Der große "2 Kern vs. 4 Kern" Test




			Dieser Inhalt steht nur eingeloggten Mitgliedern zur Verfügung.
        


Die Kraft der 4 Herzen. Quad-Heart.​

Oft fragen Leute ob Sie sich einen Quad-Core kaufen sollen, oder ob ein Dual-Core noch ausreicht. Fragen über Fragen, die einen sagen man solle einen Dual-Core kaufen, ein Quad lohnt noch nicht, andere sagen das man lieber einen Quad kaufen solle. 

Nun, die Frage, welchen Prozessor man kaufen soll kann ich trotz dieses Tests nicht genau beantworten. Zu unterschiedlich ist der Einsatzzweck, die meisten Spiele unterstützen Dual-Cores, aber wie schaut es mit Quads aus? Bringt ein 4-Kern Prozessor bei Spielen einen großen Performancesprung oder ist es doch besser auf einen höher getakteten  Dual-Core zurück zu greifen?

Fragen über Fragen. Der PC kauf ist also gar nicht so einfach. Für die unterschiedlichsten Anforderungen lässt sich ein PC zusammenstellen. 
In diesem Test möchte ich die Frage klären, ob ein Quad-Core in Spielen schneller ist als ein Dual-Core und ob er von der doppelten Anzahl der Kerne profitiert. 

*Testsetup:*
Zum Einsatz kommen:

3,4GHz Dual-Core CPU a la Intel Core 2 Duo E8400 @ 425*8
3,4GHz Quad-Core CPU a la Intel Core 2 Quad Q9450 @ 425*8
Thermalright Ultra 120 Extreme
Asus (R.O.G.) Rampage Formula X48
2x 2GB Mushkin DDR2-1066 @ 533(DDR2-1066) 5-5-5-15 @ 2,14V
Gigabyte ATI Radeon HD4850
Seagate ST3500320AS 
Be Quiet! Dark Power Pro 750W

Windows Vista 64Bit 
Windows XP SP2 


Um eine gleiche Taktfrequenz zu erreichen senke ich den Multiplikator des E8400 auf 8. Da dies der höchste Multiplikator ist, über den der Q9450 verfügt, wird der des E8400 auf diesen gesenkt. Um einen höheren, aber gleichen Takt zu erreichen wird der FSB bei beiden CPU’s auf 425MHz angehoben. Daraus resultiert eine Taktrate von: 425MHz FSB * Multiplikator 8 = 3,4GHz

Ich habe mich dazu entschlossen beide CPUs mit derselben Taktrate laufen zu lassen um deutlich zu sehen ob der Quad mit seinen 2 Kernen mehr einen Leistungsvorteil hat. Weiterhin gehe ich damit dem Fehler aus dem Weg, das der Dual-Core welcher von Grund auf eigentlich mit 3GHz lauft (Der Quad nur mit 2,66GHz) durch seinen vermeidlichen höheren Takt dem Quad in nicht „Quad-Core“-optimierten Spielen davon zieht.

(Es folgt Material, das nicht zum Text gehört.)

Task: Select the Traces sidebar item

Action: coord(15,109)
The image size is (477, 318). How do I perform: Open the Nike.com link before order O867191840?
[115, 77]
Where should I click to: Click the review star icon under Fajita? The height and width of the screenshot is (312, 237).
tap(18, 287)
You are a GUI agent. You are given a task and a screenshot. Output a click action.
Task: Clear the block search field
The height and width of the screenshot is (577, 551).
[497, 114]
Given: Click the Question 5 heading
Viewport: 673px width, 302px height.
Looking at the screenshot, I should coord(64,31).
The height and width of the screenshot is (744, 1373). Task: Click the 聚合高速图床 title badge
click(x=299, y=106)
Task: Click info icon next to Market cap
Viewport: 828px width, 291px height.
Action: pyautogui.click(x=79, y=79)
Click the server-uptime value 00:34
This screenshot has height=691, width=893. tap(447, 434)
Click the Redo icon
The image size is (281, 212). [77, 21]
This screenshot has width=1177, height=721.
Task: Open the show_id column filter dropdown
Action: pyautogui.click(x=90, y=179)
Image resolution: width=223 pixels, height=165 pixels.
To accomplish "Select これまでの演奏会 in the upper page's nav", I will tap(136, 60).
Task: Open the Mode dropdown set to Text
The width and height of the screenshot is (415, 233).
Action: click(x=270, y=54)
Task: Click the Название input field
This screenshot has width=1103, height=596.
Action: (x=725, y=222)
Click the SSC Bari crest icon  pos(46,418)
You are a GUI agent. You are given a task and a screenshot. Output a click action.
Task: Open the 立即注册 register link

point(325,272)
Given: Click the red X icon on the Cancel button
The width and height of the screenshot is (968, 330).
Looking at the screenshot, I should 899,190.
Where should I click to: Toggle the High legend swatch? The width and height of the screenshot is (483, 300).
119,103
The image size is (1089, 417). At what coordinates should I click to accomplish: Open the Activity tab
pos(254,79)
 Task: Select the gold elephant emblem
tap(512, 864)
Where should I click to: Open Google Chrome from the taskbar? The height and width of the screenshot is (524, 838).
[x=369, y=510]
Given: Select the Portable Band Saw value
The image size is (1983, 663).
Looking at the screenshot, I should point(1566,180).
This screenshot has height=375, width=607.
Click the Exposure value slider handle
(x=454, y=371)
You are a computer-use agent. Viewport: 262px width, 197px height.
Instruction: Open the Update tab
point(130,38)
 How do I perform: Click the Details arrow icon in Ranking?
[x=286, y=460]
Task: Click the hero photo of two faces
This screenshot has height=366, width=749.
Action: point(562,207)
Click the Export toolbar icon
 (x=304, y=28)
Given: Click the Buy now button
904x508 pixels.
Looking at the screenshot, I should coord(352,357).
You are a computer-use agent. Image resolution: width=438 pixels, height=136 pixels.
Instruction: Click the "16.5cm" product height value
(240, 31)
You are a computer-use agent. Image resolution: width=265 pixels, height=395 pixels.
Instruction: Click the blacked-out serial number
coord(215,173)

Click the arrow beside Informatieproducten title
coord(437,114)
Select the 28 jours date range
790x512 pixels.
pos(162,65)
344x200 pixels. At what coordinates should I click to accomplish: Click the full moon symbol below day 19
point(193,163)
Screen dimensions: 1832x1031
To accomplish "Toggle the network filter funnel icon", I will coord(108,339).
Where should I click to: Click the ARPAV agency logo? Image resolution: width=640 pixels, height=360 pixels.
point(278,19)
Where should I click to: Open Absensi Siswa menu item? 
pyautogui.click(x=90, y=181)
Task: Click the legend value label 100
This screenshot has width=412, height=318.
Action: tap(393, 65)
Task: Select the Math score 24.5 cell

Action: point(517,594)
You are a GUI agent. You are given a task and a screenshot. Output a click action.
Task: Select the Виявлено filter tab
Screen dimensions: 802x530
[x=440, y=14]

Kurz, beide haben den gleichen Cache pro Kern! und den gleichen Takt, alles ist quasi gleich. Es unterscheiden sich die Prozessoren hauptsächlich mit ihren Kernen.

*Benchmarks:*
Für diesen Test habe ich eine Benchmark Suite zusammen gestellt. Diese besteht aus Spielen und Anwendungen. 

_Spiele(Verwendetes OS):_
Crysis (Vista)
Unreal Tournament 3(Vista)
Call of Duty 4(Vista)
Need for Speed – Pro Street(Vista)
Command & Conquer 3(Vista)
Race Driver – Grid(Vista)

_Anwendungen(Verwendetes OS):_
3DMark 2001 (XP)
3DMark 2003 (XP)
3DMark 3005 (XP)
3DMark 2006 (XP)
3DMark Vantage (Vista)
PCMark Vantage (Vista)
Cinebench R10 64 Bit (Vista)
SuperPI (Mod 1.5) (XP)
PassMark Performance Test – CPU Mark (Vista)
Everest CPU Benchmarks (Vista)
7zip (Vista)
SiSoft Sandra 2008 Lite (Vista)
TMPGEnc Xpress 4 (Vista)


Wie die einzelnen Ergebnisse zu Stande gekommen sind, erkläre ich bei der jeweiligen Kategorie.


----------



## xTc (11. Juli 2008)

*AW: [Test] Der große "2 Kern vs. 4 Kern" Test*

Spiele-Benchmarks:
Beginnen wir mit dem Spiele-Benchmarks. Bei den Benches handelt es sich immer um Ingame-Benches. Ich habe keine Time-Demos genutzt. 

_Race Driver – Grid:_
Also Benchmark-Szenario habe ich die Strecke „Shibuya Straßen Ring“ gewählt. Eine kleine aber verwinkelte Strecke. Es wurden insgesamt 3 Läufe gemacht. Ein Lauf bestand aus 3 Runden. Es wurden jeweils der beste und der schlechteste Durchlauf weggelassen. Sprich, der mittel Benchmark wurde genommen.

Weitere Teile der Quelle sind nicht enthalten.